◆ **Data extract**
########

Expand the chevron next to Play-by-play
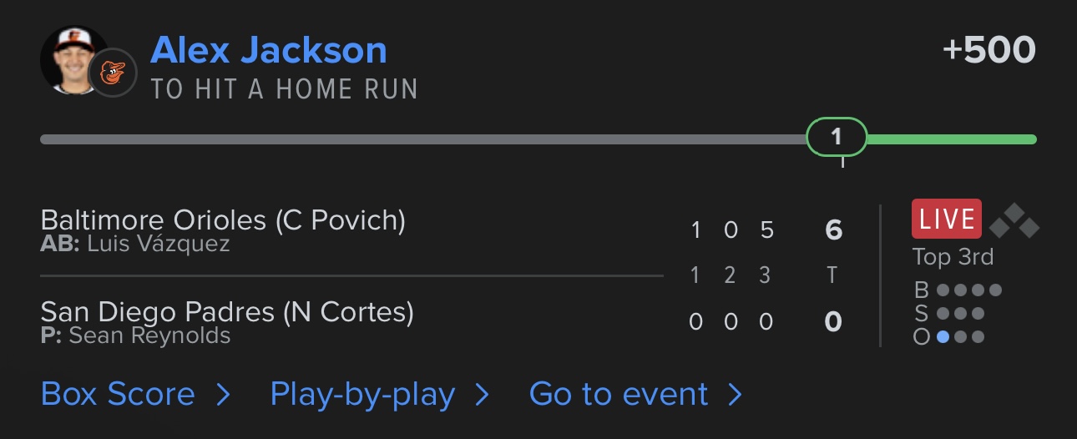 pyautogui.click(x=482, y=395)
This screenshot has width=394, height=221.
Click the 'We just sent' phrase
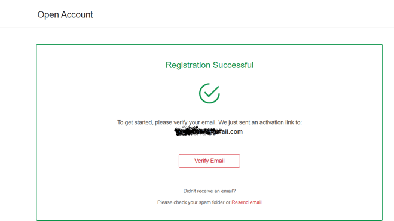pyautogui.click(x=234, y=122)
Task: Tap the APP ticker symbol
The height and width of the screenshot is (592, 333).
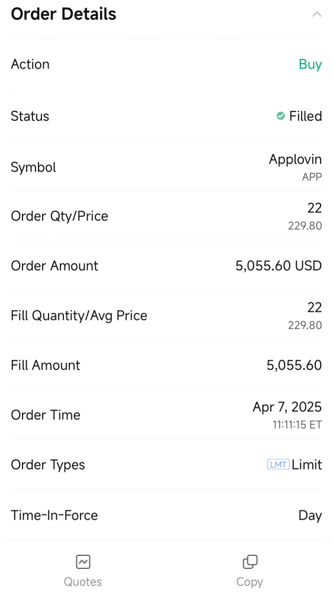Action: [x=312, y=176]
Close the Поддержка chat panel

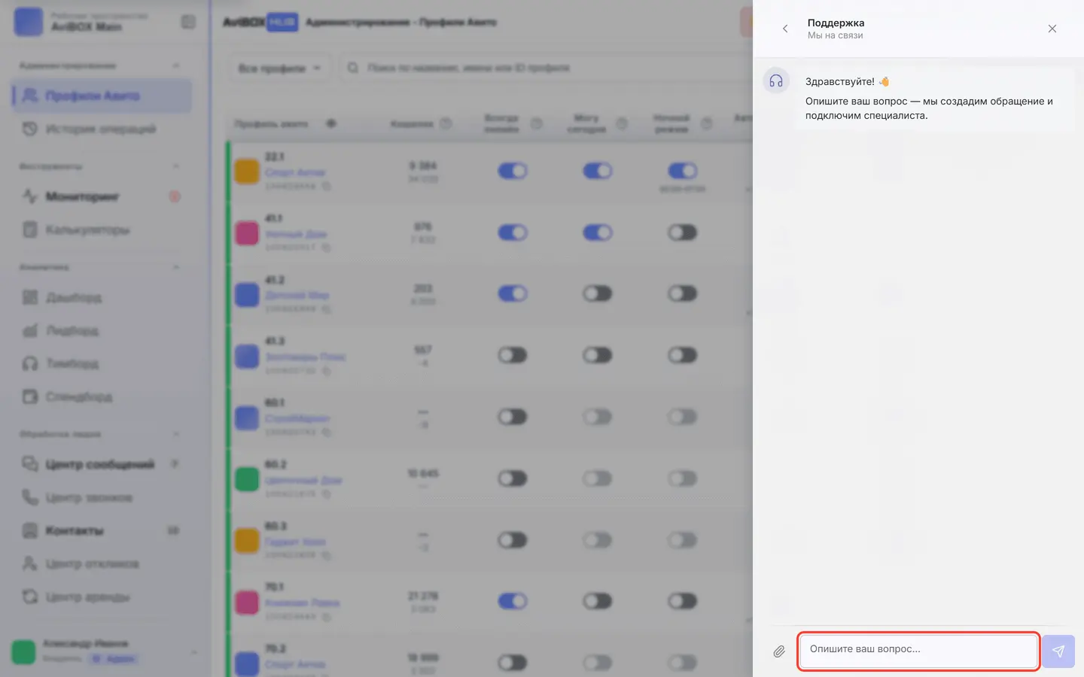(x=1052, y=29)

########

◆ **What to work on**
Quote the data above in full and without alteration; skip the pictures.

◆ **Task solution**
Expand the chevron next to Play-by-play
 pyautogui.click(x=482, y=395)
This screenshot has width=394, height=221.
Click the 'We just sent' phrase
pyautogui.click(x=234, y=122)
Task: Tap the APP ticker symbol
The height and width of the screenshot is (592, 333).
Action: [x=312, y=176]
Close the Поддержка chat panel

(x=1052, y=29)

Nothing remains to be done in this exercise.